## What this task involves
Can you repeat every line of the records below word for word, leaving the pictures out?

Data listing:
--

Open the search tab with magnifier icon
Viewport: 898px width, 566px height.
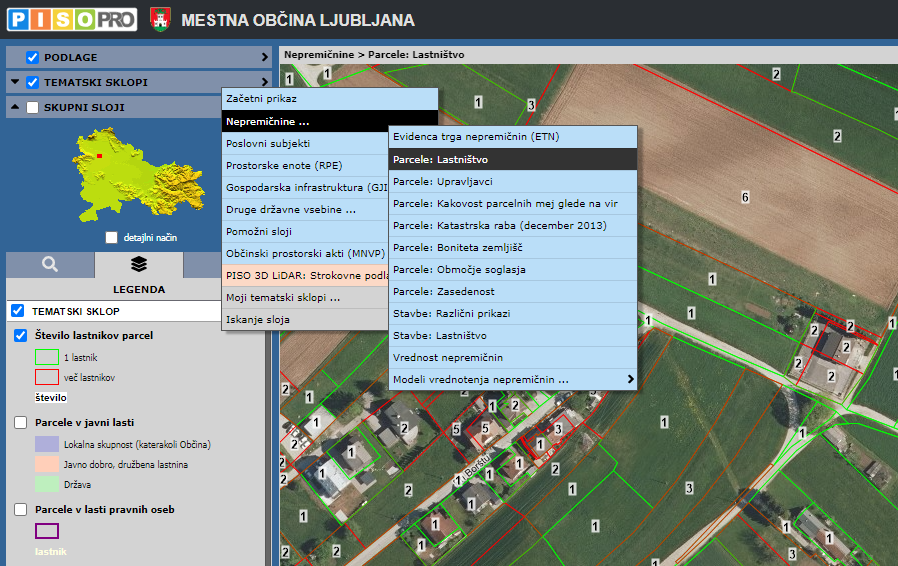pos(50,264)
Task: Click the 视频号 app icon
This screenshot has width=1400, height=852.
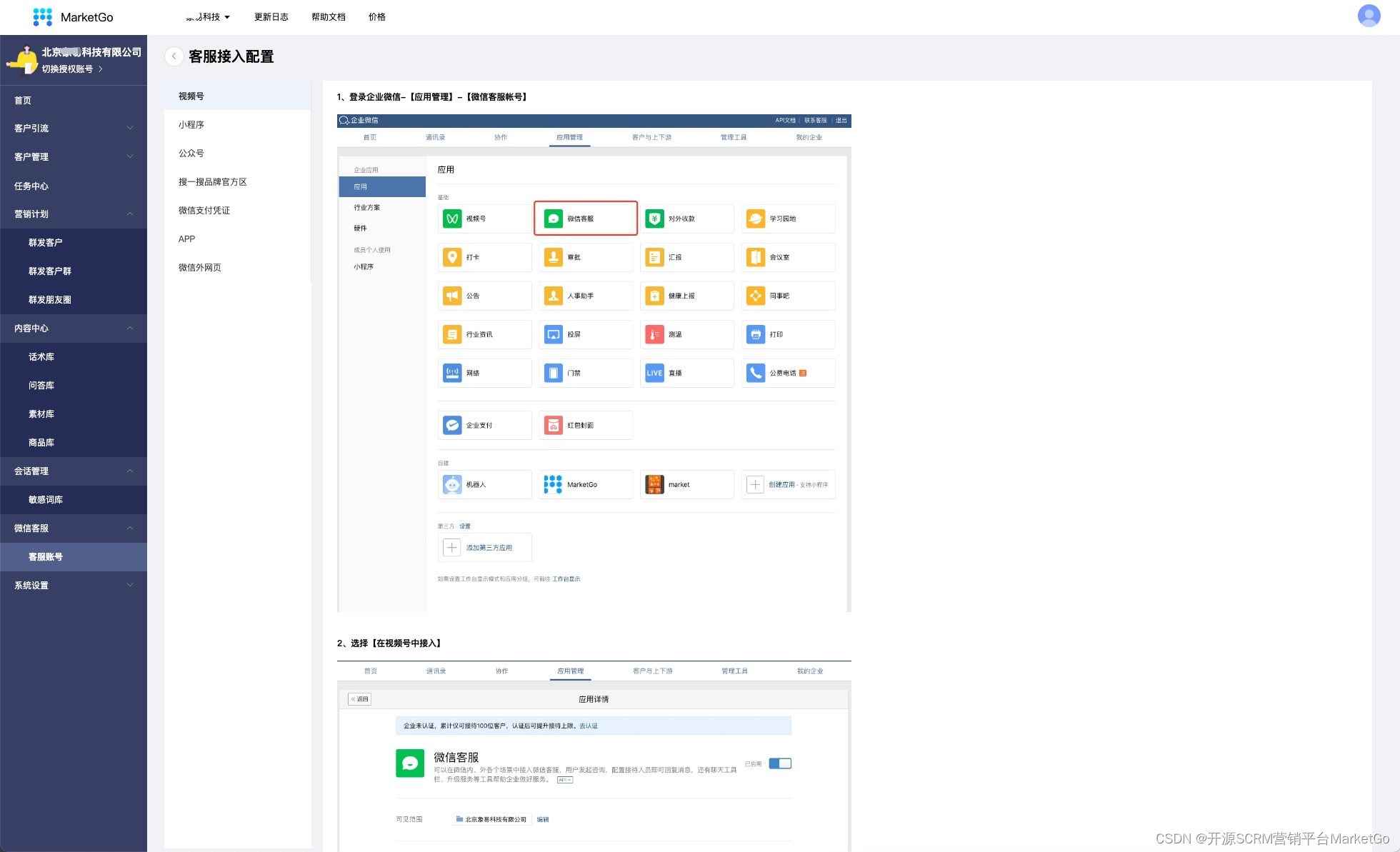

--

## Worked solution
Open the search tab with magnifier icon
Viewport: 898px width, 566px height.
pos(50,264)
Task: Click the 视频号 app icon
This screenshot has width=1400, height=852.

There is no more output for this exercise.